Reste que, après la nomination, l'essentiel reste à faire car les tutelles pour avoir, du côté de la Mairie notamment, beaucoup poussé à la fusion du CCN et du festival, n'ont guère avancé sur la réalité pratique et juridique du dossier. Dès le nom, cela se corse puisque nul ne sait encore clairement comment appeler la nouvelle entité : le communiqué de presse du ministère de la culture désigne « l’Agora, Cité internationale de la danse dotée du label Centre chorégraphique national (CCN) », ce qui n'est pas le plus simple et il serait regrettable que le vocable Montpellier Danse disparaisse totalement quand tout le monde entend rendre hommage à l'action de Jean-Paul Montanari.

**Lignes de données**
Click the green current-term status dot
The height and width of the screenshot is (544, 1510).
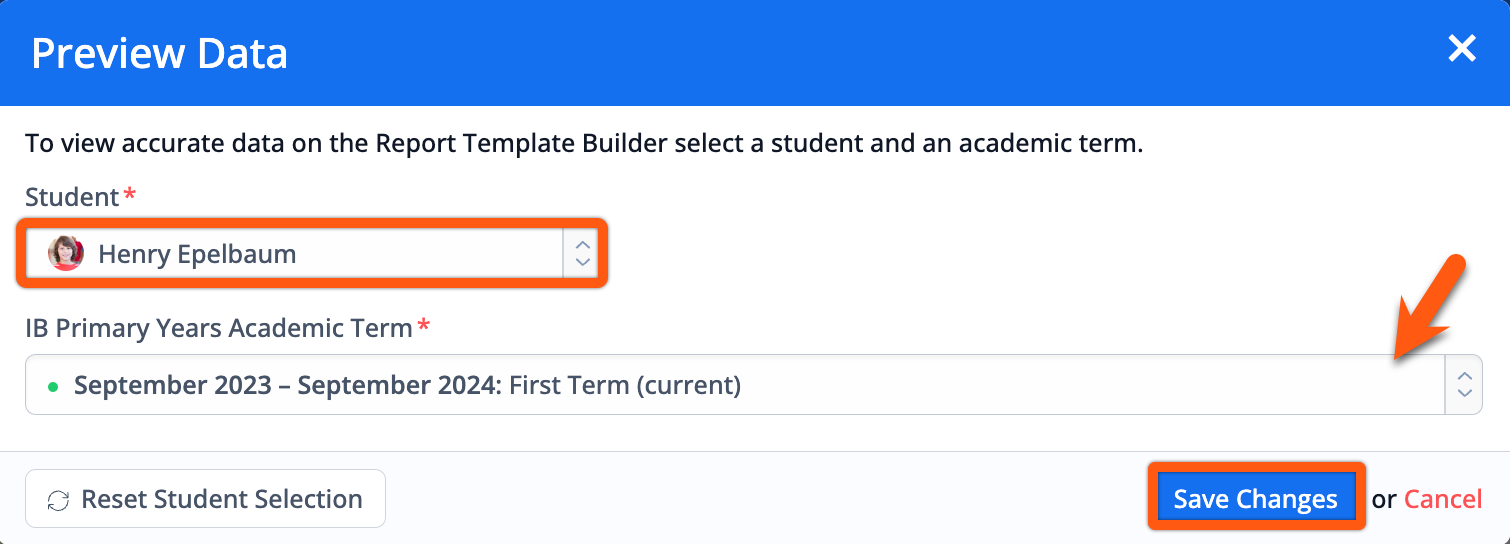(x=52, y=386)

==

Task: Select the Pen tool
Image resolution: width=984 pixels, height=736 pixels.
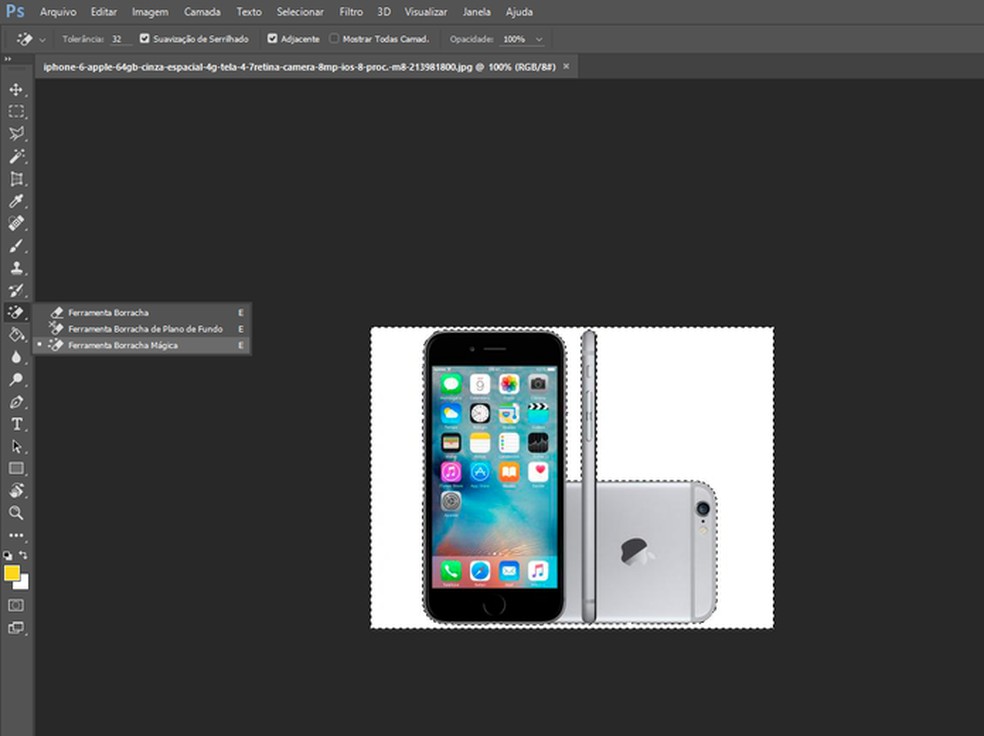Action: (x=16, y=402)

**Vos tâches**
A) Pouvez-vous recopier, dans le texte sur la fusion du CCN et du festival, le passage qui s'ouvre sur les mots contenant « Reste que, après » et se referme sur « de Jean-Paul Montanari. » ?
B) Quelle suite donner au texte sur la fusion du CCN et du festival ? Rédigez-la à partir de sa dernière phrase.

**Réponses par tâche**
A)
Reste que, après la nomination, l'essentiel reste à faire car les tutelles pour avoir, du côté de la Mairie notamment, beaucoup poussé à la fusion du CCN et du festival, n'ont guère avancé sur la réalité pratique et juridique du dossier. Dès le nom, cela se corse puisque nul ne sait encore clairement comment appeler la nouvelle entité : le communiqué de presse du ministère de la culture désigne « l’Agora, Cité internationale de la danse dotée du label Centre chorégraphique national (CCN) », ce qui n'est pas le plus simple et il serait regrettable que le vocable Montpellier Danse disparaisse totalement quand tout le monde entend rendre hommage à l'action de Jean-Paul Montanari.

B)
Si le montage juridique reste encore extrêment flou, il doit, avec certitude, s'agir d'une association loi 1901 reprenant les actifs et tous les contrats (donc tous les salariés) des deux associations pré-existantes (CCN et festival Montpellier Danse). Mais l'hypothèse d'un « super Centre de Développement Chorégraphique » dans lequel -un peu sur le modèle du CCN-Ballet de l'opéra au sein de l'Opéra du Rhin le CDC tenant la place de l'Opéra – aurait été intégré le CCN de Montpellier a été, de fait, écartée. Depuis deux mois, Thierry Tordjman est chargé d'une mission de management de transition et des projets circulent. Ce dont les quatre nommés ne s'offusquent guère. Comme l'explique Pierre Martinez, « il vaut mieux maintenant que tout ne soit pas entièrement bouclé avant que l'on puisse prendre la mesure de la réalité ».
Si le flou institutionnel domine largement, du côté des futurs directeurs, les choses ont été éclaircies. Tous logeront à Montpellier, sauf Hofesh Shechter car le chorégraphe basé à Londres garde son activité personnelle et une bonne part de son activité, mais tous seront salariés en CDI sur un modèle qui emprunte au collectif F.A.I.R.E lequel dirige actuellement le CCN de Rennes. Hofesh Shechter disposera d'un CDI de droit français sur une base de temps partiel (20%) et sera, de ce fait pleinement directeur du CCN. Pour Jann Gallois, les choses sont encore plus claires.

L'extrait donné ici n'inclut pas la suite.